Mögliche Rechtsträger

Die in der Praxis häufigste Form sind PVE-Zentren, deren Rechtsträgerin eine Gruppenpraxisgesellschaft ist. Aufgrund der Vorgaben des Ärztegesetzes für Gruppenpraxen kommen daher die Offene Gesellschaft und die Gesellschaft mit beschränkter Haftung als Rechtsträger in Betracht. Gesellschafter einer Gruppenpraxisgesellschaft (OG oder GmbH) können grundsätzlich nur Ärzte für Allgemeinmedizin oder Kinderärzte sein. Mit der letzten Novelle wurde allerdings die Möglichkeit geschaffen, dass auch andere Gesundheitsberufe mit bis zu 49 % an einer Gruppenpraxis GmbH, die ein Primärversorgungszentrum betreibt, beteiligt sein können (multiprofessionelle Primärversorgungseinheit).

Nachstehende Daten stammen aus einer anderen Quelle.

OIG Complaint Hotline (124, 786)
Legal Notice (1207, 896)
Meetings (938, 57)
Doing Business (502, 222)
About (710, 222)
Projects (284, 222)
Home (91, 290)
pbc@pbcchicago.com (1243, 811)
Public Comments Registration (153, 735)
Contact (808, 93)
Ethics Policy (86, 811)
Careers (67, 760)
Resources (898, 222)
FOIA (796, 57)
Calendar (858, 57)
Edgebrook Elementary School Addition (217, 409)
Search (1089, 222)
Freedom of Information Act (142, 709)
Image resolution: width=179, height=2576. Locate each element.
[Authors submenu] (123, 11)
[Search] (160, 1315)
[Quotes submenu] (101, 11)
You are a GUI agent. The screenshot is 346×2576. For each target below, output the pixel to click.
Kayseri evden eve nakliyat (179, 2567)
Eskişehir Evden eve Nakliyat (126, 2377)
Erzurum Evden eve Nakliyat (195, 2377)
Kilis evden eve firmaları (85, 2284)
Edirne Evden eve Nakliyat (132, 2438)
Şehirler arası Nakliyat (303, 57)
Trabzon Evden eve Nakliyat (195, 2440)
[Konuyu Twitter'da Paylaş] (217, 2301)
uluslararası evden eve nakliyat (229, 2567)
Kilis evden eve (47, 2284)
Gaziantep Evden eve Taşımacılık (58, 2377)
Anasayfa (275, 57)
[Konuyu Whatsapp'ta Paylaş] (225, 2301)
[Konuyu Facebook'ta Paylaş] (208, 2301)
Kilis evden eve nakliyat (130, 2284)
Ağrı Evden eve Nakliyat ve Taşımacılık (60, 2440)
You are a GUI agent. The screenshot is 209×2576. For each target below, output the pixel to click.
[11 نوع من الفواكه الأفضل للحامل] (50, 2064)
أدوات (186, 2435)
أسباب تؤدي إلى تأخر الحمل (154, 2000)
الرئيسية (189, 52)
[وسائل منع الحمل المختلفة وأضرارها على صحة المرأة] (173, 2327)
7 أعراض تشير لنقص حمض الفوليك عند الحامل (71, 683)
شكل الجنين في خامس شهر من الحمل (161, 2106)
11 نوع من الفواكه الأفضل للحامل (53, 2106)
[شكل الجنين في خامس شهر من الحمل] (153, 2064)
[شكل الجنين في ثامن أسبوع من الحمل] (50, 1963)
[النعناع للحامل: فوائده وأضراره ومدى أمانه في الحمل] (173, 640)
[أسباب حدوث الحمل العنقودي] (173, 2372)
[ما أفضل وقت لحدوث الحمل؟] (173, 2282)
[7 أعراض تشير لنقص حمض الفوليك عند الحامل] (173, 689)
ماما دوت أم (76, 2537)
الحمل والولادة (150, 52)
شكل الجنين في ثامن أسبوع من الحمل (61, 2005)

Details für eine praktische Umsetzung sind aber noch offen.

PVE könnten auch in Form von selbstständigen Ambulatorien geführt werden. Gesellschafter des Rechtsträgers eines Ambulatoriums kann jede natürliche oder juristische Person sein. Das PrimVG schränkt allerdings die möglichen Gesellschafter einer PVE-Gesellschaft als Ambulatorium auf gemeinnützige Anbieter im Gesundheits- und Sozialbereich ein.

Rechtsträgerin eines Primärversorgungsnetzwerks kann jede rechtsfähige Körperschaft sein, im Gesetz wird zum Beispiel ein Verein genannt. Dies ergibt sich daraus, dass der Rechtsträger eines Primärversorgungsnetzwerks selbst keine ärztlichen Leistungen anbietet, da die einzelnen Standorte rechtlich selbstständig bleiben. In der Praxis haben sich nach anfänglich zögerlichem Start bereits eine hohe zweistellige Zahl an PVE konstituiert. Wesentlicher Faktor hinter dieser Beschleunigung waren großzügige Förderungen, insbesondere aus Fördermitteln der EU. Es bleibt abzuwarten, ob diese Förderungen, deren Antragsmöglichkeit für Neugründungen Mitte 2025 ausläuft, in derselben oder in ähnlicher Form verlängert werden, da dies Auswirkungen auf die Geschwindigkeit der Gründung von PVE haben kann.